Problem to solve = The material below holds pictures; leave them out and reproduce exactly the lines from the one with "Viewport: 1086px width, 409px" through the one with "Task: Click 翻译推文 to translate tweet", inclusive.

Task material =
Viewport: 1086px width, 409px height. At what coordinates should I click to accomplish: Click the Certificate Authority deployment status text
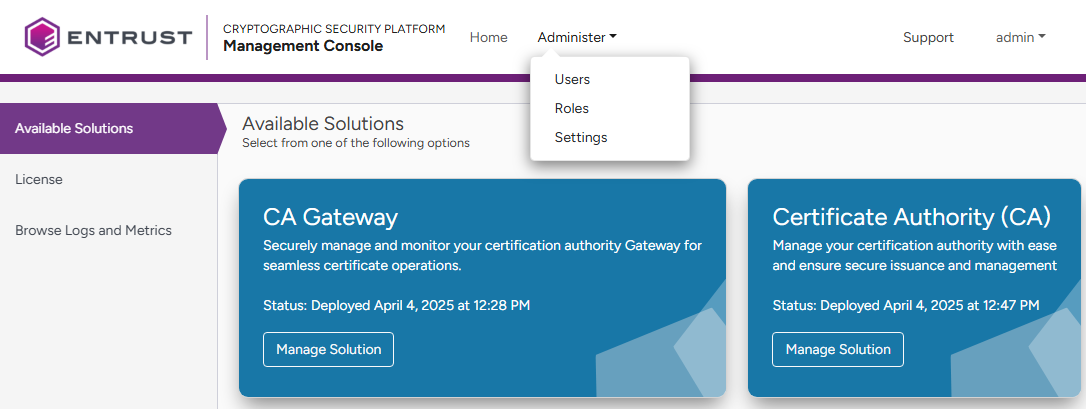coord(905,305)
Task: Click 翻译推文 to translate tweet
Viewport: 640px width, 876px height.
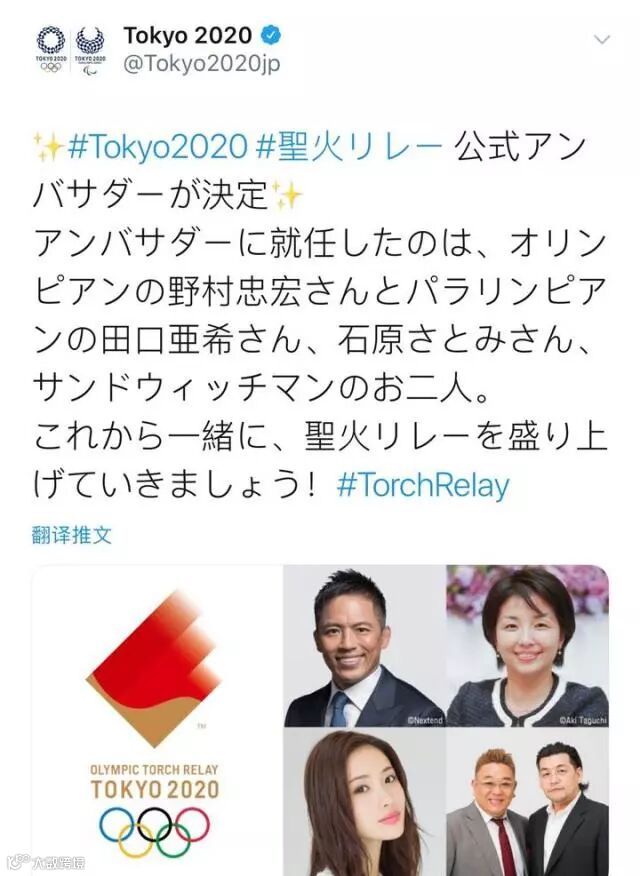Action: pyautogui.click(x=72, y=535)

* * *

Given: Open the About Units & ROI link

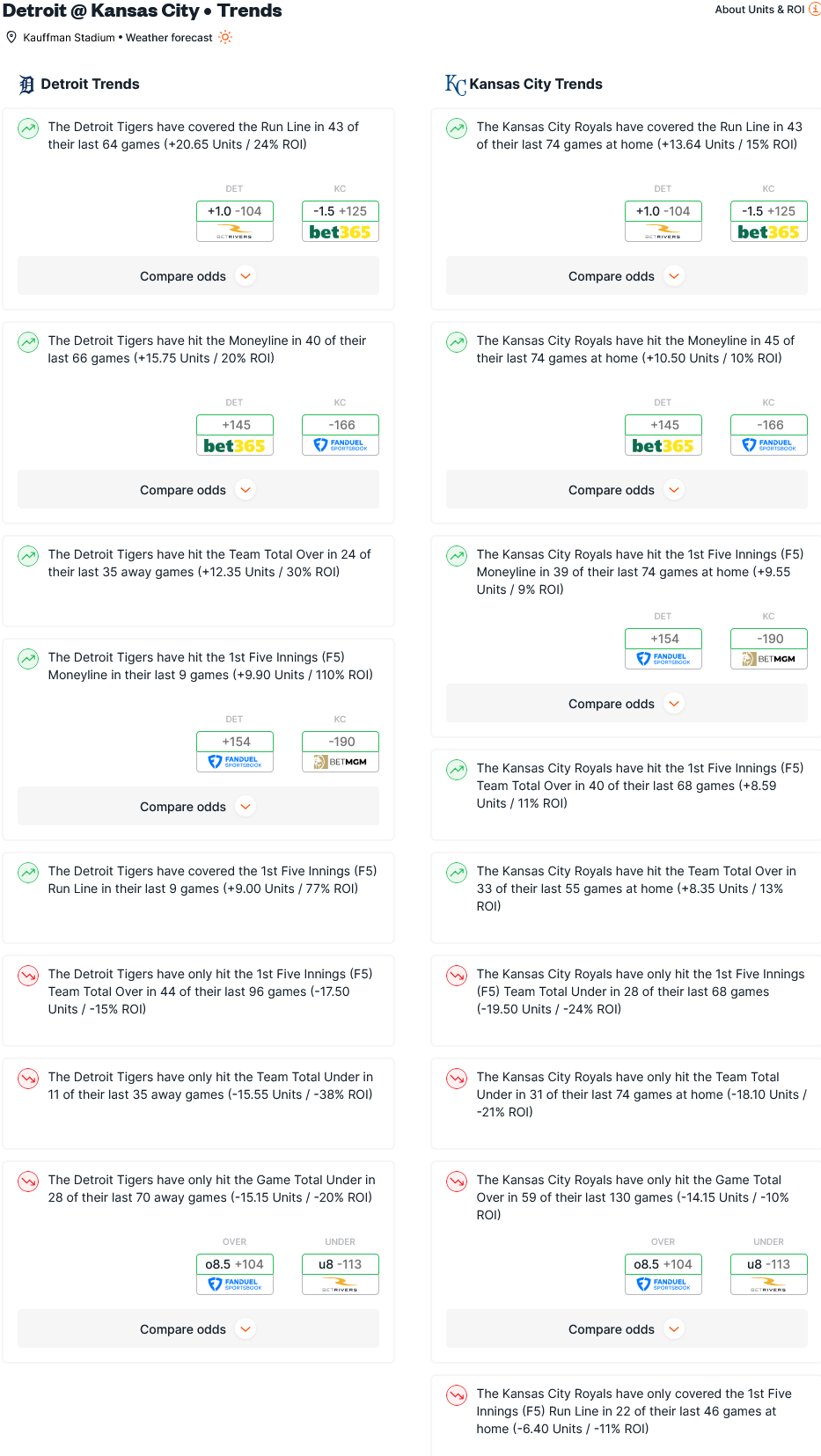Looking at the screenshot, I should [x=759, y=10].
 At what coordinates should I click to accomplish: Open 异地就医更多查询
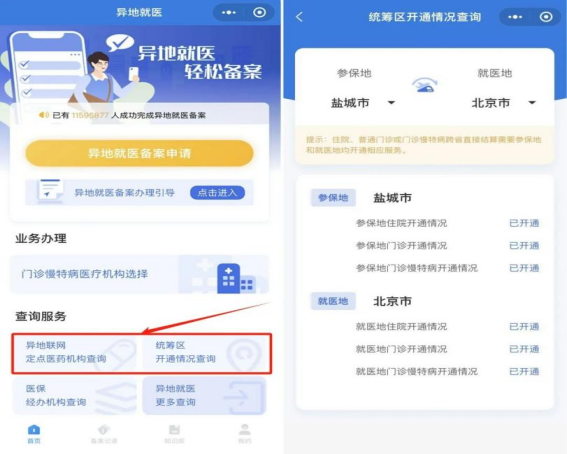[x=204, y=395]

Task result =
Viewport: 1086px width, 409px height. At what coordinates should I click to accomplish: Click the Certificate Authority deployment status text
coord(905,305)
Task: Click 翻译推文 to translate tweet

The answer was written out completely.